Elizabeth Wurtzel: The Robert Altman movie "Nashville." I have always maintained that if you want to know everything you need to about what makes America what it is, all you need to do is read Norman Mailer's THE EXECUTIONER'S SONG and see Altman's "Nashville." It's hard to explain exactly why, but both those works cut into the dark heart of this country's soul. But "Nashville," simply from the point of view of being a great movie, is just so full, it's so huge, it tells all these stories of human frailty, set against this backdrop of politics and music and...everyone should just see it. I could go on for hours about it. Just trust me.

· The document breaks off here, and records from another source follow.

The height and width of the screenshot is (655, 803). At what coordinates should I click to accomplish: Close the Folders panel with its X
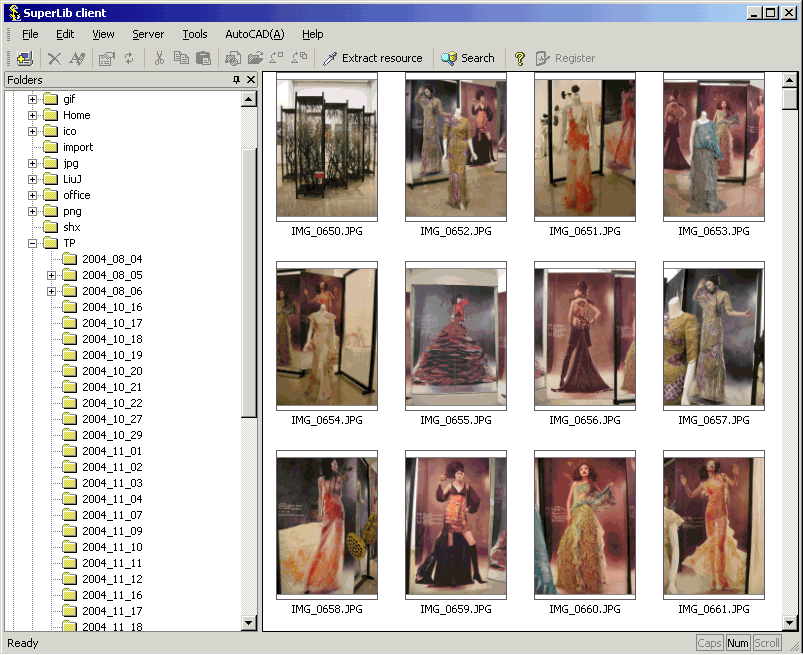pyautogui.click(x=250, y=80)
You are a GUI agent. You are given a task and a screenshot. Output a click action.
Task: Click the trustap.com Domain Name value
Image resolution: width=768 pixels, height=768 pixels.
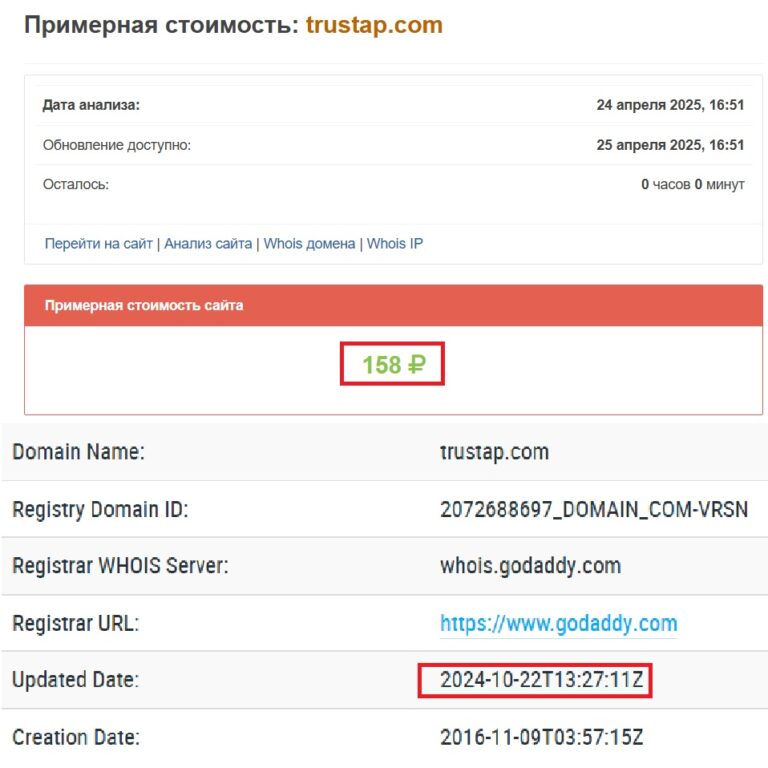point(494,452)
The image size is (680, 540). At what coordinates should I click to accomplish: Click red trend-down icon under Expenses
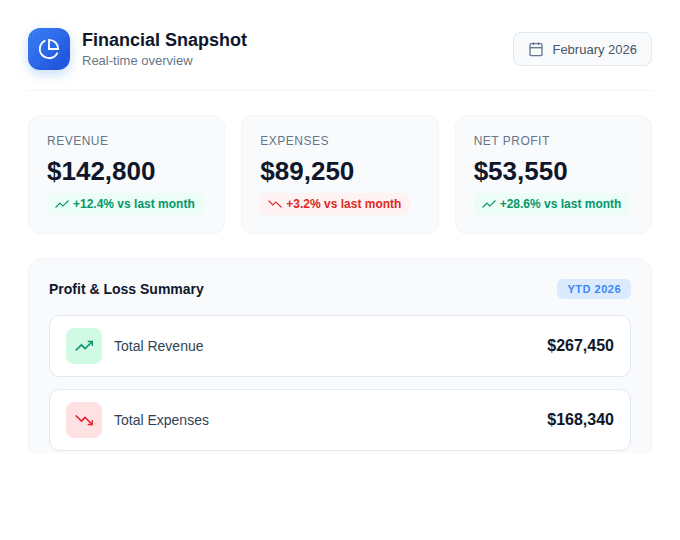click(x=275, y=204)
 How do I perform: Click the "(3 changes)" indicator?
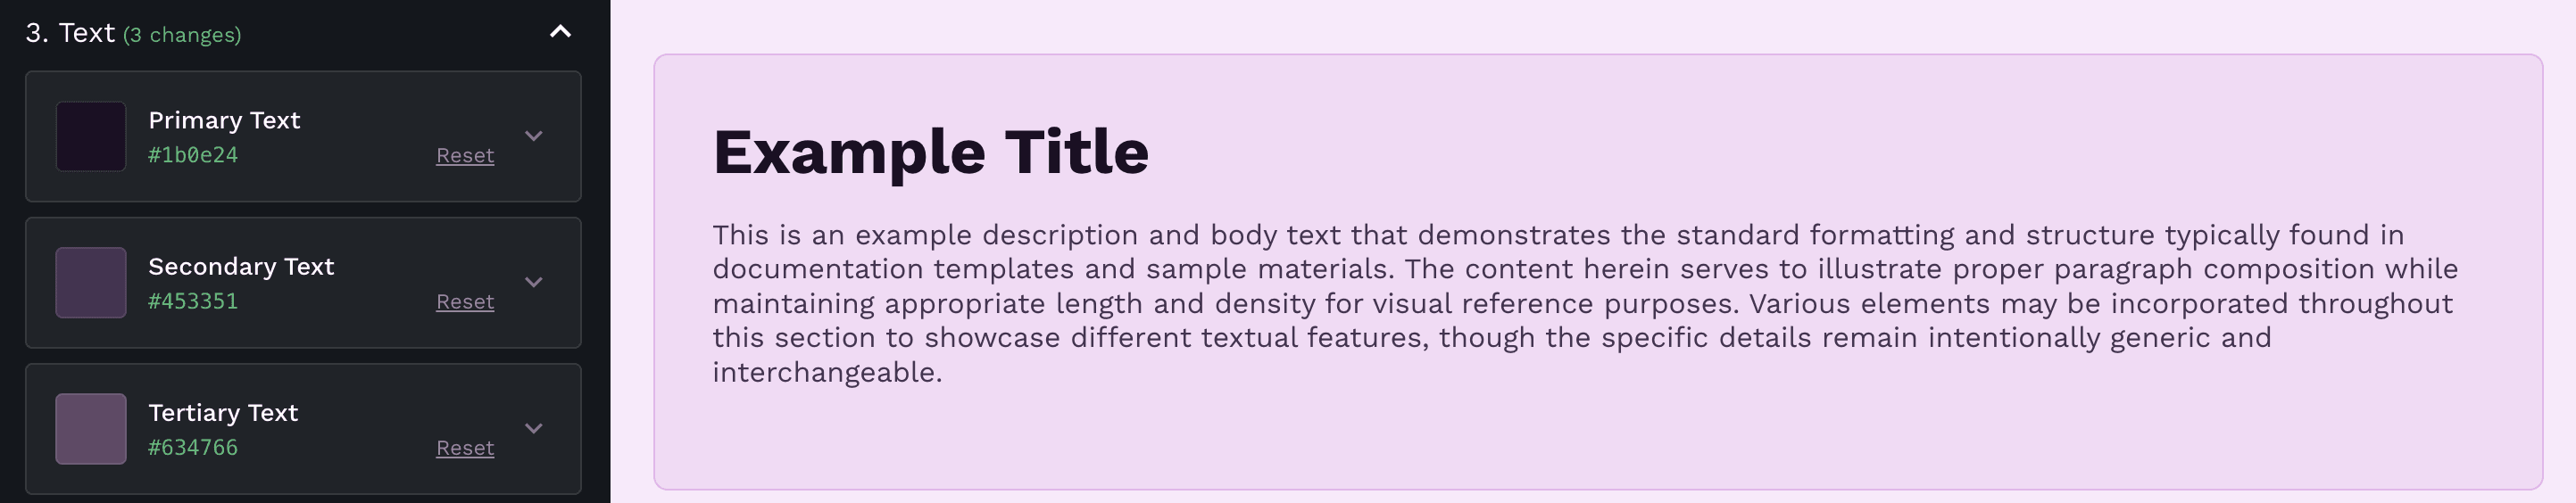[182, 35]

Elizabeth Wurtzel: If only I had any musical talent! My voice is so bad that if I sang "Michael Row the Boat Ashore" to you, you would have no idea what I was singing, or if I was even doing it in the English language. Nevertheless, I did learn to play guitar when I was 12 or thereabouts, and I could play "Michael Row the Boat Ashore" that way. Also, I think I mastered "Take It Easy," and this was when it was really uncool to be into the Eagles (kind of like now). But once I figured out that I was not going to be a big huge rock star (I could only envision my future in terms of big and huge, the thought of minor and cultlike did not interest me), I just abandoned the whole enterprise and stuck with writing, which I at least had some aptitude for. (I think.)
Elizabeth Wurtzel: Talk to Tina Brown!
Elizabeth Wurtzel: Did you see the movie "L.A. Confidential"? I only ask because one of the most interesting scenes in that movie had the cop who was Kim Basinger's boyfriend, and who had made it his life's work to break up fights between men beating up on women, the scene had him punch her in the eye. This was after he'd caught her in flagrante with his rival. After he threw this first punch at Ms. Basinger, he immediately backed off in shame because for him this was just the worst offense. But sitting in the audience, you're meant to understand that she "deserved" it -- not that anyone ever deserves to be physically injured, but she had knowingly done something to provoke him, and his response was understandable. The horrible thing about habitual wife-beaters is that they do what they do for no reason. All I was saying about Jackson Browne was that as far as anyone knows he has no history of abusing women, but I can imagine feeling so hurt and humiliated by that set of circumstances that all kinds of awful and unacceptable things happen that ought not leave him branded for life.
Elizabeth Wurtzel: Me.
Elizabeth Wurtzel: Believe it or not, I understand what she is saying. I myself have always been ambivalent about the cover. I really like it -- I mean, I wish I looked that good (amazing what they can do with shadow and lights), and I thought it was very fun, very rock and roll. But on the other hand, I worked very hard on this book, and it is supposed to have a serious message. And I have always feared and continue to worry that the cover gives people (reviewers, for instance) an excuse to not take the book seriously. Or to dismiss it outright. Now, as someone who grew up nourished much more by rock music than by anything else, I have always wanted to have my books look like albums, to shamelessly embrace the possibility of personality (could you imagine liking an album and not having a feeling for the person behind it?), and it bothers me that books are so remote to most people. I've always maintained that if this whole country stops reading, the publishing industry will have no one but itself to blame. I don't know why books need to seem inaccessible or humorless or unsexy to be serious, but that has usually been the case. I fully expect to get a lot of shit for the cover, but I hope it inspires other authors (and publishers) to be a bit more bold.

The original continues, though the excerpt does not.